The shock pictures show Pope Benedict XVI in a passionate kiss with Egyptian Imam Ahmed el Tayyeb, Barack Obama kissing Hu Jintao and Israeli Prime Minister Benjamin Netanyahu smooching Palestinian leader Mahmoud Abbas.
However, later on Wednesday, Benetton said it was pulling the pope-imam ad.
The company said in a statement that it was "sorry that the use of the image had so hurt the sensibilities of the faithful ... The point of this campaign was solely to battle the culture of hate in all its forms."
The statement came shortly after the Vatican expressed "the firmest protest for this absolutely unacceptable use of the image of the Holy Father."
The posters, part of an advertising campaign entitled "UNHATE", have appeared in Benetton clothing stores across the globe as well as in newspapers, magazines and on Internet websites.
The passionate embrace between the pope and the imam was briefly shown on a banner held up near Sant'Angelo castle near the Vatican.
Benetton deputy chief Alessandro Benetton said in a statement that the ads were "constructive provocation" intended "to give widespread visibility to an ideal notion of tolerance."
Benetton "chooses social issues and actively promotes humanitarian causes that could not otherwise have been communicated on a global scale," he said.
There was swift condemnation from Luca Borgomeo, head of the Association of Italian Catholic Television Viewers, who called for the ad to be removed.
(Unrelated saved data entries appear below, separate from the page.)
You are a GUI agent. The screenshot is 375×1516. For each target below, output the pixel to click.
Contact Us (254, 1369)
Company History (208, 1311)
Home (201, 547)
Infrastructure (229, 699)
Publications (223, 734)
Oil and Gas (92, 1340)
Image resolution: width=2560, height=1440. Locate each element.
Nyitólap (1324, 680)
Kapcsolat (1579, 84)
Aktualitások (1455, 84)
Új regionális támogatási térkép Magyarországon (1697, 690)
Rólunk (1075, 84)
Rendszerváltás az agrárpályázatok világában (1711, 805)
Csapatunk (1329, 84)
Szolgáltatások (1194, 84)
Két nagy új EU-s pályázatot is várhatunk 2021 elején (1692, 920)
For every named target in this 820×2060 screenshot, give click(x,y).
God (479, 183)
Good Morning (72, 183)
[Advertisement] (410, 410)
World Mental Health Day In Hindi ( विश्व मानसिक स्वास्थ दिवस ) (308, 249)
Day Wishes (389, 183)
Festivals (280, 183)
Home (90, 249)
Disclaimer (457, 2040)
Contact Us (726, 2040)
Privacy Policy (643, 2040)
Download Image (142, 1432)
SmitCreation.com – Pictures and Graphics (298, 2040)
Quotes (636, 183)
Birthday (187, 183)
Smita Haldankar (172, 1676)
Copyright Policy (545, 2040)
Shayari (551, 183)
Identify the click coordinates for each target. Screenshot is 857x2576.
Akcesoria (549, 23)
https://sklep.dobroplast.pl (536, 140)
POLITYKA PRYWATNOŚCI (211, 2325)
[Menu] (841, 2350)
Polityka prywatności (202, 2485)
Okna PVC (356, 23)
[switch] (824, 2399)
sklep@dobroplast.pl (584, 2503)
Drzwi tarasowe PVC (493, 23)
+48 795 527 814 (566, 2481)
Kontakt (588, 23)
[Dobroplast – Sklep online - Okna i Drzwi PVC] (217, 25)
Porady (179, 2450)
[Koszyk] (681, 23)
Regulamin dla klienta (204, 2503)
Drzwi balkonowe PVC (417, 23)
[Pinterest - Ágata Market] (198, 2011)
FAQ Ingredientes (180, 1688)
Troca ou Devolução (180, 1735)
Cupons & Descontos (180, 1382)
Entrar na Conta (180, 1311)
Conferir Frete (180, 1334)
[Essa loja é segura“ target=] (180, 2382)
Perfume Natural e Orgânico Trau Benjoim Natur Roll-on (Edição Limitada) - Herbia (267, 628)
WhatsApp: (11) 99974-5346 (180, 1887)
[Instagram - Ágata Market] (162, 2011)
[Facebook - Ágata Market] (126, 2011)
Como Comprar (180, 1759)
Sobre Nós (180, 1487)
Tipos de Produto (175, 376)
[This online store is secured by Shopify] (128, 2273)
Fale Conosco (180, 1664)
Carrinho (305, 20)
"Is it possible Benetton could not come up with anything better?" he said.
The company, which became famous in the 1990s with a series of shocking ads, said it was also setting up a foundation to promote international tolerance.
"The central theme is the kiss, the most universal symbol of love, between world political and religious leaders," the company said.
One of the iconic Benetton ads -- photographed by Oliviero Toscani -- was of a young nun in white kissing a priest dressed in a black cassock, and others addressed important social issues such as AIDS and homosexuality.
Relations between the pope and the Al-Azhar imam, one of the leading voices in Sunni Islam, have been very tense particularly after Benedict expressed his solidarity with the victims of an attack on a church in Alexandria.
The statement was interpreted by El Tayyeb as interference and he did not send a delegation to an inter-religious meeting hosted by Benedict last month.